WHAT YOU HAVE TO DO: The entries below are to be repeated verbatim, in full.

(Stored items)
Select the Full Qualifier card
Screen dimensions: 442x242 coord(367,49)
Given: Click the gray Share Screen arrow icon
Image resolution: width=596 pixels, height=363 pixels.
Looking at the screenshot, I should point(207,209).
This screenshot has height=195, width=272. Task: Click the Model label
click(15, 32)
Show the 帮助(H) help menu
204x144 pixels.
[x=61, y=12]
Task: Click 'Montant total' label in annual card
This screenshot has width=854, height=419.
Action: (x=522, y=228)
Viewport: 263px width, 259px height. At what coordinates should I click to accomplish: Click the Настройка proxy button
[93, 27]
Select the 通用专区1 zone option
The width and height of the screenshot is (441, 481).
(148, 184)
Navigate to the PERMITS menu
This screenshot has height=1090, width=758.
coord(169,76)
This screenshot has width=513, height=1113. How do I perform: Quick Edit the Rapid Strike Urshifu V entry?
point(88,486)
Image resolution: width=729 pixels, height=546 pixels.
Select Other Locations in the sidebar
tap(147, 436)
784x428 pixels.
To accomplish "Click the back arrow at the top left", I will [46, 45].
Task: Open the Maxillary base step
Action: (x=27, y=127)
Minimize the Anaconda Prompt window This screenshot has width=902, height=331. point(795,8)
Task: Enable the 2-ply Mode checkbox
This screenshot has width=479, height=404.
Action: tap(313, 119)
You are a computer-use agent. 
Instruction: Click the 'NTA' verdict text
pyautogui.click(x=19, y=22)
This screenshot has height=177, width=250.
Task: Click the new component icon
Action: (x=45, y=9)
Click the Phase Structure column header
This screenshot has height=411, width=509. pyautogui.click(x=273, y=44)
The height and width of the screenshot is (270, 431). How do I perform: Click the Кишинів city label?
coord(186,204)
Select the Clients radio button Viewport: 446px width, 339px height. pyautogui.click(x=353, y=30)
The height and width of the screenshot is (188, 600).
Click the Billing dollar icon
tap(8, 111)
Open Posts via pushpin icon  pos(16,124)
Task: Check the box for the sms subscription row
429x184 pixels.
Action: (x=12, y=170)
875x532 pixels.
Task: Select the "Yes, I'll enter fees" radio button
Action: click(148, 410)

ANSWER TO THIS PROBLEM:
Select the Full Qualifier card
Screen dimensions: 442x242 coord(367,49)
Given: Click the gray Share Screen arrow icon
Image resolution: width=596 pixels, height=363 pixels.
Looking at the screenshot, I should point(207,209).
This screenshot has height=195, width=272. Task: Click the Model label
click(15, 32)
Show the 帮助(H) help menu
204x144 pixels.
[x=61, y=12]
Task: Click 'Montant total' label in annual card
This screenshot has width=854, height=419.
Action: (x=522, y=228)
Viewport: 263px width, 259px height. At what coordinates should I click to accomplish: Click the Настройка proxy button
[93, 27]
Select the 通用专区1 zone option
The width and height of the screenshot is (441, 481).
(148, 184)
Navigate to the PERMITS menu
This screenshot has height=1090, width=758.
coord(169,76)
This screenshot has width=513, height=1113. How do I perform: Quick Edit the Rapid Strike Urshifu V entry?
point(88,486)
Image resolution: width=729 pixels, height=546 pixels.
Select Other Locations in the sidebar
tap(147, 436)
784x428 pixels.
To accomplish "Click the back arrow at the top left", I will [46, 45].
Task: Open the Maxillary base step
Action: (x=27, y=127)
Minimize the Anaconda Prompt window This screenshot has width=902, height=331. point(795,8)
Task: Enable the 2-ply Mode checkbox
This screenshot has width=479, height=404.
Action: tap(313, 119)
You are a computer-use agent. 
Instruction: Click the 'NTA' verdict text
pyautogui.click(x=19, y=22)
This screenshot has height=177, width=250.
Task: Click the new component icon
Action: (x=45, y=9)
Click the Phase Structure column header
This screenshot has height=411, width=509. pyautogui.click(x=273, y=44)
The height and width of the screenshot is (270, 431). How do I perform: Click the Кишинів city label?
coord(186,204)
Select the Clients radio button Viewport: 446px width, 339px height. pyautogui.click(x=353, y=30)
The height and width of the screenshot is (188, 600).
Click the Billing dollar icon
tap(8, 111)
Open Posts via pushpin icon  pos(16,124)
Task: Check the box for the sms subscription row
429x184 pixels.
Action: (x=12, y=170)
875x532 pixels.
Task: Select the "Yes, I'll enter fees" radio button
Action: click(148, 410)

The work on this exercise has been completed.